В самом деле, после избрания Кучмы главой государства градус противостояния в СНГ ослаб, а само Содружество перестало иметь хоть сколько-нибудь серьезное значение, превратившись в президентский клуб и окончательно утратив возможность стать не то что государством, но хотя бы эффективной международной организацией. Уровень противостояния стал иным – экономическим. Если раннего Ельцина и Кравчука интересовало само государственное становление, если окружавшим их элитам необходимо было утвердиться в самом своем праве на руководство новыми независимыми государствами, то позднего Ельцина и Кучму интересовали скорее экономические вопросы. Началось соперничество государств-корпораций. И тут российскую политическую элиту и связанный с ней бизнес ожидало жестокое разочарование. Президент, казавшийся настоящим другом России и бывший личным другом семей Ельциных и Черномырдиных, предпочитал создавать своих олигархов, а не содействовать российским во внедрении в украинскую экономику. Более того, Украина оставалась соперником России – но теперь уже не в перетягивании каната в СНГ, а в создании энергетических схем, в корпоративных отношениях, стремлении влиять на власть соседнего государства. Ярким символом происходивших тогда процессов можно счесть назначение Бориса Березовского исполнительным секретарем СНГ. Это решение было принято после настойчивых рекомендаций Леонида Кучмы изо всех сил сопротивлявшимся предложению коллеги Борисом Ельциным – хотя, казалось бы, должно было быть наоборот!
О том, каких именно отношений добивалась Москва, стало ясно во время предвыборной кампании 2004 года, когда курируемый Дмитрием Медведевым штаб российских экспертов буквально подкосил рейтинг Виктора Януковича, заставив претендента обещать своим избирателям не то, что их интересовало бы, а то, что в Москве продолжают считать разновидностью вассальной присяги. Но избрание президентом Виктора Ющенко стало новым этапом российско-украинского соперничества.

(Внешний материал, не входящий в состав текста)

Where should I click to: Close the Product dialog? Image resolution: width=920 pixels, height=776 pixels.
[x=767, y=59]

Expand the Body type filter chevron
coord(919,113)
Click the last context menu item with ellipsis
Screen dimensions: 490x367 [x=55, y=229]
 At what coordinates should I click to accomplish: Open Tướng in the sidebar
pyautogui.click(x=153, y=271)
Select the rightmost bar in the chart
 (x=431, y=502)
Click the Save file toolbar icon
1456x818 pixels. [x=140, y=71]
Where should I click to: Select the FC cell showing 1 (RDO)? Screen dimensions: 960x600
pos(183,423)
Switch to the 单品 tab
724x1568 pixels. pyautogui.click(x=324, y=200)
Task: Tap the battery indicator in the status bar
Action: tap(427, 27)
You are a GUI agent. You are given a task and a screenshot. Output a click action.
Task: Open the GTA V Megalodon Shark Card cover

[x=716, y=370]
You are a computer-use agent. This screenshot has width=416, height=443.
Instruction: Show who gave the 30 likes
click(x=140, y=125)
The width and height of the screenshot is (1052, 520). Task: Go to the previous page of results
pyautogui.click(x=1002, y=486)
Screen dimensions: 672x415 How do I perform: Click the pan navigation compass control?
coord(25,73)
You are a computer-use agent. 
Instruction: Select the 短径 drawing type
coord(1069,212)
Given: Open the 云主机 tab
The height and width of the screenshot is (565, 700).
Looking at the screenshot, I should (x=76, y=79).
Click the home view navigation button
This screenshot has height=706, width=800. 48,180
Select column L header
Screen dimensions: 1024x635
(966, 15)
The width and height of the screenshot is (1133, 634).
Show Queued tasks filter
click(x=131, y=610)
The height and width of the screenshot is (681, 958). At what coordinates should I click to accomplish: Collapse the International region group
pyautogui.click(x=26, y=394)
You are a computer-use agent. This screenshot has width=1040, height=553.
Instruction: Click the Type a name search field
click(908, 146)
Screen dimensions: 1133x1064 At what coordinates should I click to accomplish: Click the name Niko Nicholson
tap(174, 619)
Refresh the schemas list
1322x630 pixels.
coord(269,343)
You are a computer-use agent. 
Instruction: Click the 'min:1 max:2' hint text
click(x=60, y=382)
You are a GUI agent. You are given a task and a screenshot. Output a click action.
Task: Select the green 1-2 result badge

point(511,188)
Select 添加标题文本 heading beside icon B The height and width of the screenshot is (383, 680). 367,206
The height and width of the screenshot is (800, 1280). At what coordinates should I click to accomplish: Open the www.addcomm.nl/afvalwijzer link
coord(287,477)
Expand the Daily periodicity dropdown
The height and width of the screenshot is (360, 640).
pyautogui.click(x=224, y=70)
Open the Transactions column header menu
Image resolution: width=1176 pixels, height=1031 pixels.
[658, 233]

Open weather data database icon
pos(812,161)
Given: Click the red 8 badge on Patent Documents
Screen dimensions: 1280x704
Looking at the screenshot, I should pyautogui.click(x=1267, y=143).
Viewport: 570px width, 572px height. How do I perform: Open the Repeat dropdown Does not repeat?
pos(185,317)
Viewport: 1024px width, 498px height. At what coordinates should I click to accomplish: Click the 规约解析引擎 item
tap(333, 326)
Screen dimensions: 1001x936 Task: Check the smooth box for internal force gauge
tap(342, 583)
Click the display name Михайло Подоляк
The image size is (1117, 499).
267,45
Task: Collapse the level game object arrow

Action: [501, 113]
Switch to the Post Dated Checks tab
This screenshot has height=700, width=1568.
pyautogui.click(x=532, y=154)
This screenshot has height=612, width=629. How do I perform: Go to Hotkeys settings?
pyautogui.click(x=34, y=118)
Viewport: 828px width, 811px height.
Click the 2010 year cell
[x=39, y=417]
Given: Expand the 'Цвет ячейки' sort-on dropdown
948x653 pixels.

К соревнованию на государственную устойчивость и борьбе за корпоративные преимущества прибавилось сражение за историческую память. Интерес нового главы украинского государства к прошлому собственной страны совпал с таким же интересом его российских коллег. Но если главным элементом российского интереса стала попытка представить историю страны как цепь нескончаемых побед, то украинский президент продемонстрировал отношение к своей истории как к цепи бесконечных трагедий, которые прекращались разве что в редкие часы расставания с соседями. Естественно, версии не совпали. Вся эта кипящая смесь во многом и предопределила ухудшение российско-украинских отношений в последний период. И породила новые надежды – на улучшение отношений уже при новом президенте страны.
Но надежды напрасны. Градус противостояния может уменьшиться, сместиться, но само противостояние прекратится лишь с годами – когда в России к украинской государственности будут относиться как к естественному факту истории, а в Украине к России – не как к бывшей метрополии, живущей только мечтами об уничтожении украинской государственности, а как просто к большому соседу на севере. Когда россияне будут приезжать в Киев и во Львов на экскурсии и не задумываться о том, что «все это было у нас» – как европейцы, а украинцы будут восхищаться Чайковским и Толстым и сочувствовать великому народу, который имеет такую богатую культуру и такие плохие дороги, – как европейцы. Пока же две соседние страны ведут себя скорее как подростки-переростки, с трудом осознающие свое место в современном мире и свое будущее отношение друг к другу. Но по-другому и быть не могло.